● STATED PROBLEM A
Repeat the records below word for word, starting with the line that contains "Disable the green MIDI Out button" and going on through the line that contains "Looking at the screenshot, I should [221, 63].". Return only those lines.

● PAGE EXTRACT
===============
10 Common Money Saving Mistakes and How to Avoid Them

Saving money on a daily basis is difficult enough. Trying to save money while making several money-saving mistakes makes saving even more difficult. When you know you want to start saving money, you need to first come up with a savings plan.

Going into it with a money-saving strategy will prevent you from making common mistakes that can set you back. The strategy you create should be tailored to your specific money-saving goals and situation. Keep in mind that not all people will have the same goals or savings plan, so it’s important to sit down and put thought into your own individual strategy.

Not sure where to begin?

First, it’s ideal to determine what mistakes you’ll want to avoid throughout the entire process. In the guide below, there are several money-saving mistakes you need to know about. Continue reading to learn more!

 

1. Saving Without a Realistic Goal

Before you begin mindlessly placing random amounts of money into a savings account, start with giving yourself realistic goals. One mistake people make when trying to save money is saving without realistic goals in mind. You need to not only have a 1-year, 5-year, or 10-year plan in effect, but you also need to be realistic with what goals are drawn out in the plan as well.

How much money do you want to save by a certain date? Then, determine what smaller steps will need to be made from now until that date to help you reach that goal. Is the goal realistic?

If you want to have $20,000 saved in one year and you break this down by months, then you’ll need to save about $1,667 each month to reach that goal. Is that a realistic goal for you? If not, don’t hesitate to make a few changes to your plan and goals to ensure they’re all realistically achievable.

 

2. Forgetting to Prioritize

Don’t forget to prioritize your saving as well. You should look at what debt you have that’s holding you back. Any debt with high-interest rates should be your first priority. Not only are these debts negatively affecting your credit score, but they’re also putting you in more debt each month as you’re being charged interest.
===============
● INPUT FOR THIS TASK
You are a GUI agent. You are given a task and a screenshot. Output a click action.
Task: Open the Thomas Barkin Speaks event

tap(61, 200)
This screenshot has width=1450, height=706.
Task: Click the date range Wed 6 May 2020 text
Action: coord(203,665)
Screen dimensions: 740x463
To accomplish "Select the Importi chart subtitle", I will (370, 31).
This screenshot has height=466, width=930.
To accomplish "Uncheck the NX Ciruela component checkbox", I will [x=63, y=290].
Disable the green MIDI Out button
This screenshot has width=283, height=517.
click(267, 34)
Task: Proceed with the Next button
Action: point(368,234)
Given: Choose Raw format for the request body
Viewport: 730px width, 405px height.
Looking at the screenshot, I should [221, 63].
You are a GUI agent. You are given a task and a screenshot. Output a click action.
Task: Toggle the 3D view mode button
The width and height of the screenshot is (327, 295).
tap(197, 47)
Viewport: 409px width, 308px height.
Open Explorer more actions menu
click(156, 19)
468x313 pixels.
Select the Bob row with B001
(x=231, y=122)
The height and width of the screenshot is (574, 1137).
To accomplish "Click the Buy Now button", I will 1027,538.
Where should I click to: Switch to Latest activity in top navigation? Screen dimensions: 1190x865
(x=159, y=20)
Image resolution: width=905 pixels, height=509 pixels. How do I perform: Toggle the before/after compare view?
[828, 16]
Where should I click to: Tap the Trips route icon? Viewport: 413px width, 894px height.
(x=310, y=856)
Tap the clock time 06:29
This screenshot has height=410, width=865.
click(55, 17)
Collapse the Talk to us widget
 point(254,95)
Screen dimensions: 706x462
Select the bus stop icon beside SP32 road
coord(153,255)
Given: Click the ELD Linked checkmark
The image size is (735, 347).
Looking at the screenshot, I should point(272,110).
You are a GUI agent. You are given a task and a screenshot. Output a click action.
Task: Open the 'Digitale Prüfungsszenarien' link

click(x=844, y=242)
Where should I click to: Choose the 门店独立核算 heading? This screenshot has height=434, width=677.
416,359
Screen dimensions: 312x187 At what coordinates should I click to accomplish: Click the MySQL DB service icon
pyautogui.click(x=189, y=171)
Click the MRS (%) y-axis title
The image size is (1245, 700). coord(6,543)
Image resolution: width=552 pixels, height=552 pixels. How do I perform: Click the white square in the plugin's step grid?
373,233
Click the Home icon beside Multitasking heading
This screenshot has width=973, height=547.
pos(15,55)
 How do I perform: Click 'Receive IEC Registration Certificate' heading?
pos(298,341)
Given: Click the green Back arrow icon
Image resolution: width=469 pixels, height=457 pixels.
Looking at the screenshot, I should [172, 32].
===============
● STATED PROBLEM B
In the money-saving article, which debt should be your first priority?

● COMPLETE OUTPUT A
Disable the green MIDI Out button
This screenshot has width=283, height=517.
click(267, 34)
Task: Proceed with the Next button
Action: point(368,234)
Given: Choose Raw format for the request body
Viewport: 730px width, 405px height.
Looking at the screenshot, I should [221, 63].

● COMPLETE OUTPUT B
Any debt with high interest rates.